Posted by shaggy | June 22, 2008 3:33 PM
Hi Sean -
Good points re: the nihilism. (Loved the You Deserve This!). Because I can't help myself when it comes to making lists, I'm tempted to break his movies down into the optimistic ones (The Sixth Sense, Signs, The Lady in the Water) and the pessimistic ones (Unbreakable, The Village, The Happening).
Jason -
I'm sympathetic to the idea that the dialogue and acting style might not work for everyone. I know a lot of people who find, for example, the Coen Brothers' movies hard to take because of what they see as "mannered" performances. But there's lots going on with the cinematography and editing and sound design. The scene that everyone hates, where Wahlberg is trying to figure out the "mystery" while those people shoot themselves over (off screen) on the other side of the field is a good example, IMO. Visually, Shyamalan keeps emphasizing the group vs. individual "theme" of the movie (large groups are a threat to themselves and to "nature", but life cut off from other people is meaningless/maddening); aurally, we're kept aware of all this through the gun shots; and the dialogue functions ironically - Wahlberg is trying to figure out how to help the other group, but he actually figures out is that it's hopeless PLUS he figures this out too late anyway. It's pretty deliberately put together. Shot-by-shot, this is a very organized and "through-composed" movie.
Channeling David Bordwell, I'd say that what's distinctive about Shyamalan's direction is that it is old-fashioned: it's based on non-bravura long takes. he's much more likely to let an image sit with us (the tear in the roof of the jeep, the shots of Wahlberg's group moving across the fields) than to just hit us with them, so we can "parse" it and go on to the next one. He's also old-fashioned in the way he uses locations: the spring house is a concept right out of one of Fritz Lang's American movies.
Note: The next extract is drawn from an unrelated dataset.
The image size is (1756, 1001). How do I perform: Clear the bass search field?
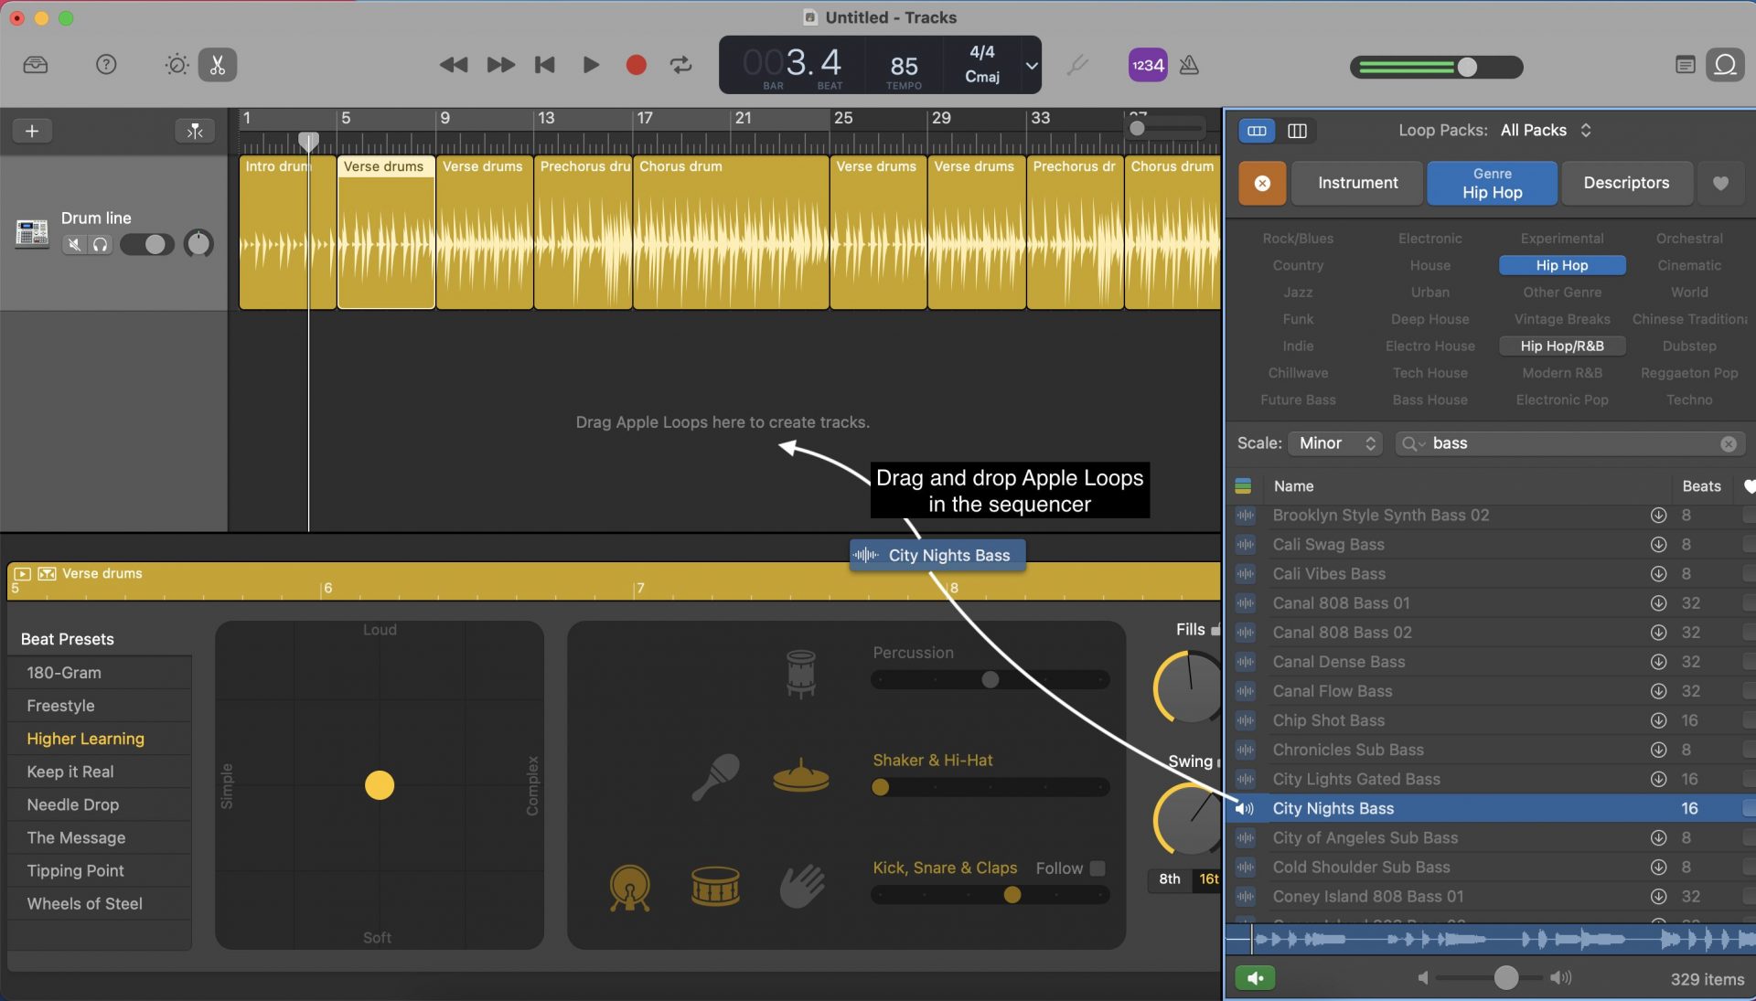(x=1728, y=444)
But the real reference point is Jacques Tourneur: imagery that seems to come from the border between dreams and nightmares; a distanced, trance-like acting style; a concern with what the camera can't show.
My argument is that we should approach Shyamalan's movies as if they were "art house" movies - like we'd approach something like There Will We Blood or Exiled.
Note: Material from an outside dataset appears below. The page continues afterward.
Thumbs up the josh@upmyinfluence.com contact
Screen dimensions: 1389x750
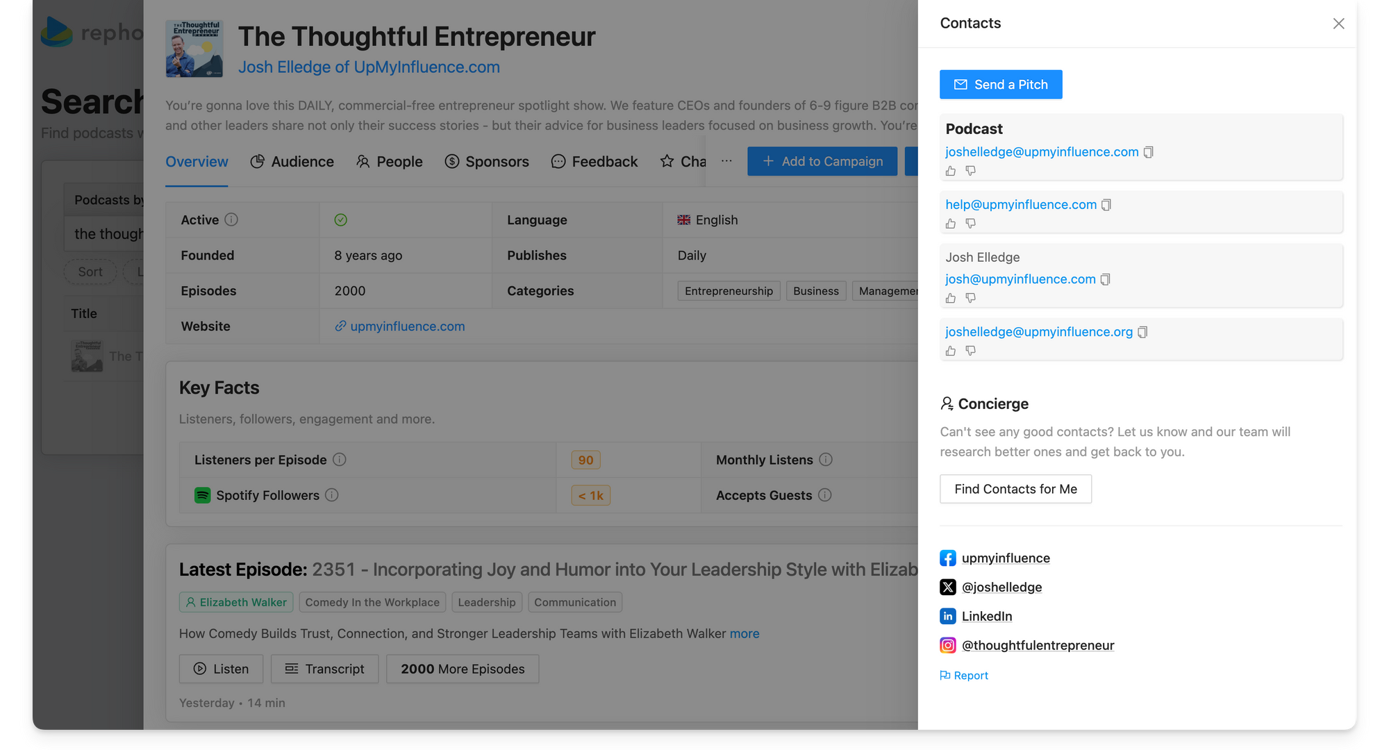tap(951, 298)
Anyway, I'm certainly not trying to tell anyone they have to like the movie, or anything, but I would like to convince you that what you're not liking is a genuine piece of filmmaking.
-Jon
Posted by Jon Hastings | June 23, 2008 10:30 AM
"That, and as I alluded to above, I'm literally sitting here shaking my head that people could watch (say) Mark Wahlberg's performance in this movie, or John Leguizamo's, and it doesn't occur to them that they weren't gunning for The Departed in terms of acting style. It's like people complaining that Nicholson was over the top in The Shining."
I feel you on the other points (that he MEANT to do what he did with the pacing and the non-answers and the bleak nihilism), but what stood out as especially bothersome to me when I saw this was the bad acting. I just don't see the reason for delivering the lines in the way they did. You mentioned watching the film as a satire with violence instead of humor and that may be a reason th acting wasn't in the same ballpark as The Departed, but do you have any other insight as to why things were so slow and disconnected?
As an aside, I love MNS, too, (my favorite may be Lady in the Water) so I went in with an open mind. But that acting just took me out.